### Task
Given the entries that follow, write out exactly the lines starting at the one containing "Open the Everton team link" and ending at the one containing "Given: Click the magnifying glass search icon", both ends included, and only those.

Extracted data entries

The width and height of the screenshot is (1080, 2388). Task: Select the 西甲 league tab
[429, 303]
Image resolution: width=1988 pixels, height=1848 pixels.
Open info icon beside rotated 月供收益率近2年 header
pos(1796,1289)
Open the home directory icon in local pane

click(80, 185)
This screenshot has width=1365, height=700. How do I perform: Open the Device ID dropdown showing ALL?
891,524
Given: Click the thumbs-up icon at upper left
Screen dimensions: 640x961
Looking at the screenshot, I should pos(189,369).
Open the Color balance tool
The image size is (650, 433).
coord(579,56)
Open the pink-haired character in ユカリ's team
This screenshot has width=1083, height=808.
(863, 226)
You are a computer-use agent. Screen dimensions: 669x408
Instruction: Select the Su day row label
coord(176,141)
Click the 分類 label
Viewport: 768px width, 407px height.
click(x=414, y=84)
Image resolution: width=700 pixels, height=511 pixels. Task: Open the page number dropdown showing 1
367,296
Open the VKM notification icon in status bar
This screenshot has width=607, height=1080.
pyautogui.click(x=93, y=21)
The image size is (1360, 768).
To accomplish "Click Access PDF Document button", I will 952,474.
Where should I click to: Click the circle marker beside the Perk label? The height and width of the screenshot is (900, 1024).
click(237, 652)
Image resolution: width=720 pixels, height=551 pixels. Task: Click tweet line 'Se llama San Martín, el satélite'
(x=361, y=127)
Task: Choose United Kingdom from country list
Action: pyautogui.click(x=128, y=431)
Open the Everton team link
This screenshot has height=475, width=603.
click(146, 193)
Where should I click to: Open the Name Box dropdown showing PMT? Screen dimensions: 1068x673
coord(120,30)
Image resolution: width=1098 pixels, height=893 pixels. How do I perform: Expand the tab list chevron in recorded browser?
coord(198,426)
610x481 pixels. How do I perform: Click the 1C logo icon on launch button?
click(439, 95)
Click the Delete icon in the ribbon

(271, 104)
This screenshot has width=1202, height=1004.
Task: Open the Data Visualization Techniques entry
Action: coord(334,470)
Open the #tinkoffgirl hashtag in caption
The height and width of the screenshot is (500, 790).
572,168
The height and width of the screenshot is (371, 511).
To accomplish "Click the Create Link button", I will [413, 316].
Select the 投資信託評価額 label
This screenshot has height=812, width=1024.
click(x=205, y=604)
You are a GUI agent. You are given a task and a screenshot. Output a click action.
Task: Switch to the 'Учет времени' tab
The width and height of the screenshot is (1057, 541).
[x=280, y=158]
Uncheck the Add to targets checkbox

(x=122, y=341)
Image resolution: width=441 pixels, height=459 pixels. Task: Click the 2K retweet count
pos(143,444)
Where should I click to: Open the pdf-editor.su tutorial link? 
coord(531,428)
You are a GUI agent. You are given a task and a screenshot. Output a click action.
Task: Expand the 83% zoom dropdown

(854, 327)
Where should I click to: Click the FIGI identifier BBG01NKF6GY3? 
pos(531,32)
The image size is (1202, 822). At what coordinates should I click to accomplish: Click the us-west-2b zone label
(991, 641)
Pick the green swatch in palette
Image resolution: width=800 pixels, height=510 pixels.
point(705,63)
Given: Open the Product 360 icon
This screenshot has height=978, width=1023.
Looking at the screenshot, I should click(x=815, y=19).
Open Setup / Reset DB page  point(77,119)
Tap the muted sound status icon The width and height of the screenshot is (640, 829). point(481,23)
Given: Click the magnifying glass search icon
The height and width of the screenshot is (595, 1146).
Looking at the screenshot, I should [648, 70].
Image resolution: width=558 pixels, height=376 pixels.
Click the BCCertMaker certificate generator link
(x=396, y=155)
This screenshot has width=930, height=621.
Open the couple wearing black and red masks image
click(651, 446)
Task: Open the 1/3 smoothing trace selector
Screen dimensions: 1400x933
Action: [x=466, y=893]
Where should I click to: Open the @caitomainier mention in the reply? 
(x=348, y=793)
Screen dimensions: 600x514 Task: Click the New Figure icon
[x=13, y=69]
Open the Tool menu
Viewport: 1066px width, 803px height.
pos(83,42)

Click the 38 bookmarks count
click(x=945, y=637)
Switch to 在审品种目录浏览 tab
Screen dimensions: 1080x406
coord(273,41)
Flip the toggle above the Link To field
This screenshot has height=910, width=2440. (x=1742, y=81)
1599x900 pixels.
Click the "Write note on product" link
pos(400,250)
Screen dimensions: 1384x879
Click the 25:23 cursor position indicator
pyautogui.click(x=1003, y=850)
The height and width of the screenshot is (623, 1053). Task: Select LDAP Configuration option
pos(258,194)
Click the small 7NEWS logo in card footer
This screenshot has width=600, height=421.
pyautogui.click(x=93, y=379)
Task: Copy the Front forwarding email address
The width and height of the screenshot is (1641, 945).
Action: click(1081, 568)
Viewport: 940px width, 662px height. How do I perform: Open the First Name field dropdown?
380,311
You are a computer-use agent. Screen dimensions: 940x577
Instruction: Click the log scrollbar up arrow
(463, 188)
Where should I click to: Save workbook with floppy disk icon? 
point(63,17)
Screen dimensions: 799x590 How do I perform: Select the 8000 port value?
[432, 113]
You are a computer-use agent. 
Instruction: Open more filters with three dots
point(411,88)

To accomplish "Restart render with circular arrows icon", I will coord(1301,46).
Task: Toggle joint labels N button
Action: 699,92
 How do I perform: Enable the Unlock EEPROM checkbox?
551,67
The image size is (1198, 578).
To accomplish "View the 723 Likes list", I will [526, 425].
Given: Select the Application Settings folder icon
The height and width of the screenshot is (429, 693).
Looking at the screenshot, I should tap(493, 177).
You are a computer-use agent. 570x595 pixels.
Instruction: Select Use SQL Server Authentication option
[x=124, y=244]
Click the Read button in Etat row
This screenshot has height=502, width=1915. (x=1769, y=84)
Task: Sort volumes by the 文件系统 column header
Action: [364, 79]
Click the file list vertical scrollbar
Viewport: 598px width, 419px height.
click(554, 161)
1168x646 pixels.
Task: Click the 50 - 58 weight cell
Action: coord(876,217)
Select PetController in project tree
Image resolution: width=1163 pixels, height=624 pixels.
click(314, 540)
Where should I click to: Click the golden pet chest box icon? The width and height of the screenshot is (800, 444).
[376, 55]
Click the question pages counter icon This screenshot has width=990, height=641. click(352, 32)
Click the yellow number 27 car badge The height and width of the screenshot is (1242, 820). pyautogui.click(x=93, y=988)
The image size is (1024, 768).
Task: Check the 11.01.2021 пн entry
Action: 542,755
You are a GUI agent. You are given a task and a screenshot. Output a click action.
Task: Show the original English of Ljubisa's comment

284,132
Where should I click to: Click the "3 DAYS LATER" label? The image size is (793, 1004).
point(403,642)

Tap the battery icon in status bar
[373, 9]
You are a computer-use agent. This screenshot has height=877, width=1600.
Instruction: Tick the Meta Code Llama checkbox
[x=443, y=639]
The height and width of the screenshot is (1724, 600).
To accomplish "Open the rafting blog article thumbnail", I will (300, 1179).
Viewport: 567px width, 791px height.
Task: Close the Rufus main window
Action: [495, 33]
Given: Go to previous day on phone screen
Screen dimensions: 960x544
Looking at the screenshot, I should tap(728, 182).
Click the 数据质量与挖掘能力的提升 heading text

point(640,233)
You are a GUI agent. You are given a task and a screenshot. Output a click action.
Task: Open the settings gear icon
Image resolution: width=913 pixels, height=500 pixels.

### Completed task
Open the Everton team link
This screenshot has height=475, width=603.
click(146, 193)
Where should I click to: Open the Name Box dropdown showing PMT? Screen dimensions: 1068x673
coord(120,30)
Image resolution: width=1098 pixels, height=893 pixels. How do I perform: Expand the tab list chevron in recorded browser?
coord(198,426)
610x481 pixels. How do I perform: Click the 1C logo icon on launch button?
click(439, 95)
Click the Delete icon in the ribbon

(271, 104)
This screenshot has width=1202, height=1004.
Task: Open the Data Visualization Techniques entry
Action: coord(334,470)
Open the #tinkoffgirl hashtag in caption
The height and width of the screenshot is (500, 790).
572,168
The height and width of the screenshot is (371, 511).
To accomplish "Click the Create Link button", I will [413, 316].
Select the 投資信託評価額 label
This screenshot has height=812, width=1024.
click(x=205, y=604)
You are a GUI agent. You are given a task and a screenshot. Output a click action.
Task: Switch to the 'Учет времени' tab
The width and height of the screenshot is (1057, 541).
[x=280, y=158]
Uncheck the Add to targets checkbox

(x=122, y=341)
Image resolution: width=441 pixels, height=459 pixels. Task: Click the 2K retweet count
pos(143,444)
Where should I click to: Open the pdf-editor.su tutorial link? 
coord(531,428)
You are a GUI agent. You are given a task and a screenshot. Output a click action.
Task: Expand the 83% zoom dropdown

(854, 327)
Where should I click to: Click the FIGI identifier BBG01NKF6GY3? 
pos(531,32)
The image size is (1202, 822). At what coordinates should I click to accomplish: Click the us-west-2b zone label
(991, 641)
Pick the green swatch in palette
Image resolution: width=800 pixels, height=510 pixels.
point(705,63)
Given: Open the Product 360 icon
This screenshot has height=978, width=1023.
Looking at the screenshot, I should click(x=815, y=19).
Open Setup / Reset DB page  point(77,119)
Tap the muted sound status icon The width and height of the screenshot is (640, 829). point(481,23)
Given: Click the magnifying glass search icon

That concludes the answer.